* [DATA ENTRIES]:
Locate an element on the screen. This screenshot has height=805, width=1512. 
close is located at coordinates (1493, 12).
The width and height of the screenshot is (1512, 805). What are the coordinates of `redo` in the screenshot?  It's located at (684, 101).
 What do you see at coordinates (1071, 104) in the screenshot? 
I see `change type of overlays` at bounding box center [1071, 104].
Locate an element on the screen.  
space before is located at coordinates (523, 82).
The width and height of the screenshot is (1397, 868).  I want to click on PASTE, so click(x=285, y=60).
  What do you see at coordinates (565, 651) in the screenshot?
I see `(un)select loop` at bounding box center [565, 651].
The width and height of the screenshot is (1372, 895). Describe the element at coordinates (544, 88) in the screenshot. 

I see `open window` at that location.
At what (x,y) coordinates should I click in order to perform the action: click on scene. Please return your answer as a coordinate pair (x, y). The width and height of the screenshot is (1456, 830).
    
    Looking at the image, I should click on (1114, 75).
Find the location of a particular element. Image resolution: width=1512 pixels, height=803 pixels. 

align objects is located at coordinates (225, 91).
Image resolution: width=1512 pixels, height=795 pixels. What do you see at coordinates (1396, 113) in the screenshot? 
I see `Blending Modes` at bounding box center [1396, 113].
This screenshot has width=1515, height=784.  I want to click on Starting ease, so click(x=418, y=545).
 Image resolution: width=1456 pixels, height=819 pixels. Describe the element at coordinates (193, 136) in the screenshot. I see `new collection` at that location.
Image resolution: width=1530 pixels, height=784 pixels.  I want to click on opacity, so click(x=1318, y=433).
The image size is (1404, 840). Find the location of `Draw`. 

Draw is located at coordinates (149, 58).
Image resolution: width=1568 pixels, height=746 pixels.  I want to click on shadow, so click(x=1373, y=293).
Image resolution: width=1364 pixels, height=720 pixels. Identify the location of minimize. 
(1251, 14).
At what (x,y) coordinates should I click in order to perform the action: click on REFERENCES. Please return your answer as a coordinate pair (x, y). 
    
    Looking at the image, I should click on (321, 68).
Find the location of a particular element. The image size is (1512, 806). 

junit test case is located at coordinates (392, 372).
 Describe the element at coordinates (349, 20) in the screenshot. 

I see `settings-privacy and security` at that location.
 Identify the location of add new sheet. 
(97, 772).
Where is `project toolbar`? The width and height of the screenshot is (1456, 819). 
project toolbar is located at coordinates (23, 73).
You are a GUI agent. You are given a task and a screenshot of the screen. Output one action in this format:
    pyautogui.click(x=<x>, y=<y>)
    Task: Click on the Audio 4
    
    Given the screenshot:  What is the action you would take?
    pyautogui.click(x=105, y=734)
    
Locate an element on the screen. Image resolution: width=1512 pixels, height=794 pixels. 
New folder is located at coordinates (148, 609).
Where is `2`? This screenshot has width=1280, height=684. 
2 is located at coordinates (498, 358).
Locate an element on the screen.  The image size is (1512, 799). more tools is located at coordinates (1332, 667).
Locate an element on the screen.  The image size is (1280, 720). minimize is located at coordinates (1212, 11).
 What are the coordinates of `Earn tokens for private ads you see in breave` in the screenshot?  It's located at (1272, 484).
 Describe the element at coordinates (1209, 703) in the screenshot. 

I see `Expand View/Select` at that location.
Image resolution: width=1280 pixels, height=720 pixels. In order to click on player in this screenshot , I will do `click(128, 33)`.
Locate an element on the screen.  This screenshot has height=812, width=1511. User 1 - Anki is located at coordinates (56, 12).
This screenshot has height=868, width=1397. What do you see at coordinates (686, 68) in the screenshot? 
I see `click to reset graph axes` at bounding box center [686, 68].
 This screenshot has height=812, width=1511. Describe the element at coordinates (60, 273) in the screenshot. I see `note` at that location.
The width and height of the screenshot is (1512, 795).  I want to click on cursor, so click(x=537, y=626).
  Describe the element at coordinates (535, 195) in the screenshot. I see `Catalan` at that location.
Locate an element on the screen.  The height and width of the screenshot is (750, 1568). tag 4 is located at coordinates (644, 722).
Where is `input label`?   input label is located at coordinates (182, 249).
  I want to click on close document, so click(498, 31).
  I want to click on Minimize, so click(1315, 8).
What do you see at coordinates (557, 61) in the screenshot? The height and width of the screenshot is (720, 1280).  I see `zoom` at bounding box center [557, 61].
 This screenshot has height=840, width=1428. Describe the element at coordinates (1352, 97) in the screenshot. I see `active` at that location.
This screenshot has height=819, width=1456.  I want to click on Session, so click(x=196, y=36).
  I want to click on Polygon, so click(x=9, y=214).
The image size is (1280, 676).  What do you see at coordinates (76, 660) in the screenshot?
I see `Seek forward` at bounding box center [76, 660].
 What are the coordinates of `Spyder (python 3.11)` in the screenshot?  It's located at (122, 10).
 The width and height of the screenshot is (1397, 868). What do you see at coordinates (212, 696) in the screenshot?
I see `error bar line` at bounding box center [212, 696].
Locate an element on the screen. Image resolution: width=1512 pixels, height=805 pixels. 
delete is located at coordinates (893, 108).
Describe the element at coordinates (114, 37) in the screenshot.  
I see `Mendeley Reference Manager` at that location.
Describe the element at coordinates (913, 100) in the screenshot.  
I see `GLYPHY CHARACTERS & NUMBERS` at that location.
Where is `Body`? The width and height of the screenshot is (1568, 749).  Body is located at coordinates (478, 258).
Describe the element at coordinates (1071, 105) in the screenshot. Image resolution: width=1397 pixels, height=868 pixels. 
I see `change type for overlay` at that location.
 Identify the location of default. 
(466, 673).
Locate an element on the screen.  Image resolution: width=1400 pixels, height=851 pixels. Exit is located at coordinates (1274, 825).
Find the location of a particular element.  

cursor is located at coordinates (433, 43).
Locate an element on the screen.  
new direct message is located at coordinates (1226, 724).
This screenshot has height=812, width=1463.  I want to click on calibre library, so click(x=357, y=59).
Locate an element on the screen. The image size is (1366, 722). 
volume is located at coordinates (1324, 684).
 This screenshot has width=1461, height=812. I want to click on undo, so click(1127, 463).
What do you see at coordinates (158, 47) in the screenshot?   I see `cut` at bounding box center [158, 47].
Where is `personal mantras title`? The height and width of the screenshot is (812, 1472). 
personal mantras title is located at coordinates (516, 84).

* [WORK TO BE COMPLETED]: Can you copy out every one of the items above, word for word?

* [WRITTEN ANSWER]:
Locate an element on the screen. This screenshot has height=805, width=1512. 
close is located at coordinates (1493, 12).
The width and height of the screenshot is (1512, 805). What are the coordinates of `redo` in the screenshot?  It's located at (684, 101).
 What do you see at coordinates (1071, 104) in the screenshot? 
I see `change type of overlays` at bounding box center [1071, 104].
Locate an element on the screen.  
space before is located at coordinates (523, 82).
The width and height of the screenshot is (1397, 868).  I want to click on PASTE, so click(x=285, y=60).
  What do you see at coordinates (565, 651) in the screenshot?
I see `(un)select loop` at bounding box center [565, 651].
The width and height of the screenshot is (1372, 895). Describe the element at coordinates (544, 88) in the screenshot. 

I see `open window` at that location.
At what (x,y) coordinates should I click in order to perform the action: click on scene. Please return your answer as a coordinate pair (x, y). The width and height of the screenshot is (1456, 830).
    
    Looking at the image, I should click on (1114, 75).
Find the location of a particular element. Image resolution: width=1512 pixels, height=803 pixels. 

align objects is located at coordinates (225, 91).
Image resolution: width=1512 pixels, height=795 pixels. What do you see at coordinates (1396, 113) in the screenshot? 
I see `Blending Modes` at bounding box center [1396, 113].
This screenshot has width=1515, height=784.  I want to click on Starting ease, so click(x=418, y=545).
 Image resolution: width=1456 pixels, height=819 pixels. Describe the element at coordinates (193, 136) in the screenshot. I see `new collection` at that location.
Image resolution: width=1530 pixels, height=784 pixels.  I want to click on opacity, so click(x=1318, y=433).
The image size is (1404, 840). Find the location of `Draw`. 

Draw is located at coordinates (149, 58).
Image resolution: width=1568 pixels, height=746 pixels.  I want to click on shadow, so click(x=1373, y=293).
Image resolution: width=1364 pixels, height=720 pixels. Identify the location of minimize. 
(1251, 14).
At what (x,y) coordinates should I click in order to perform the action: click on REFERENCES. Please return your answer as a coordinate pair (x, y). 
    
    Looking at the image, I should click on (321, 68).
Find the location of a particular element. The image size is (1512, 806). 

junit test case is located at coordinates (392, 372).
 Describe the element at coordinates (349, 20) in the screenshot. 

I see `settings-privacy and security` at that location.
 Identify the location of add new sheet. 
(97, 772).
Where is `project toolbar`? The width and height of the screenshot is (1456, 819). 
project toolbar is located at coordinates (23, 73).
You are a GUI agent. You are given a task and a screenshot of the screen. Output one action in this format:
    pyautogui.click(x=<x>, y=<y>)
    Task: Click on the Audio 4
    
    Given the screenshot:  What is the action you would take?
    pyautogui.click(x=105, y=734)
    
Locate an element on the screen. Image resolution: width=1512 pixels, height=794 pixels. 
New folder is located at coordinates (148, 609).
Where is `2`? This screenshot has width=1280, height=684. 
2 is located at coordinates (498, 358).
Locate an element on the screen.  The image size is (1512, 799). more tools is located at coordinates (1332, 667).
Locate an element on the screen.  The image size is (1280, 720). minimize is located at coordinates (1212, 11).
 What are the coordinates of `Earn tokens for private ads you see in breave` in the screenshot?  It's located at (1272, 484).
 Describe the element at coordinates (1209, 703) in the screenshot. 

I see `Expand View/Select` at that location.
Image resolution: width=1280 pixels, height=720 pixels. In order to click on player in this screenshot , I will do `click(128, 33)`.
Locate an element on the screen.  This screenshot has height=812, width=1511. User 1 - Anki is located at coordinates (56, 12).
This screenshot has height=868, width=1397. What do you see at coordinates (686, 68) in the screenshot? 
I see `click to reset graph axes` at bounding box center [686, 68].
 This screenshot has height=812, width=1511. Describe the element at coordinates (60, 273) in the screenshot. I see `note` at that location.
The width and height of the screenshot is (1512, 795).  I want to click on cursor, so click(x=537, y=626).
  Describe the element at coordinates (535, 195) in the screenshot. I see `Catalan` at that location.
Locate an element on the screen.  The height and width of the screenshot is (750, 1568). tag 4 is located at coordinates (644, 722).
Where is `input label`?   input label is located at coordinates (182, 249).
  I want to click on close document, so click(498, 31).
  I want to click on Minimize, so click(1315, 8).
What do you see at coordinates (557, 61) in the screenshot? The height and width of the screenshot is (720, 1280).  I see `zoom` at bounding box center [557, 61].
 This screenshot has height=840, width=1428. Describe the element at coordinates (1352, 97) in the screenshot. I see `active` at that location.
This screenshot has height=819, width=1456.  I want to click on Session, so click(x=196, y=36).
  I want to click on Polygon, so click(x=9, y=214).
The image size is (1280, 676).  What do you see at coordinates (76, 660) in the screenshot?
I see `Seek forward` at bounding box center [76, 660].
 What are the coordinates of `Spyder (python 3.11)` in the screenshot?  It's located at (122, 10).
 The width and height of the screenshot is (1397, 868). What do you see at coordinates (212, 696) in the screenshot?
I see `error bar line` at bounding box center [212, 696].
Locate an element on the screen. Image resolution: width=1512 pixels, height=805 pixels. 
delete is located at coordinates (893, 108).
Describe the element at coordinates (114, 37) in the screenshot.  
I see `Mendeley Reference Manager` at that location.
Describe the element at coordinates (913, 100) in the screenshot.  
I see `GLYPHY CHARACTERS & NUMBERS` at that location.
Where is `Body`? The width and height of the screenshot is (1568, 749).  Body is located at coordinates (478, 258).
Describe the element at coordinates (1071, 105) in the screenshot. Image resolution: width=1397 pixels, height=868 pixels. 
I see `change type for overlay` at that location.
 Identify the location of default. 
(466, 673).
Locate an element on the screen.  Image resolution: width=1400 pixels, height=851 pixels. Exit is located at coordinates (1274, 825).
Find the location of a particular element.  

cursor is located at coordinates (433, 43).
Locate an element on the screen.  
new direct message is located at coordinates (1226, 724).
This screenshot has height=812, width=1463.  I want to click on calibre library, so click(x=357, y=59).
Locate an element on the screen. The image size is (1366, 722). 
volume is located at coordinates (1324, 684).
 This screenshot has width=1461, height=812. I want to click on undo, so click(1127, 463).
What do you see at coordinates (158, 47) in the screenshot?   I see `cut` at bounding box center [158, 47].
Where is `personal mantras title`? The height and width of the screenshot is (812, 1472). 
personal mantras title is located at coordinates (516, 84).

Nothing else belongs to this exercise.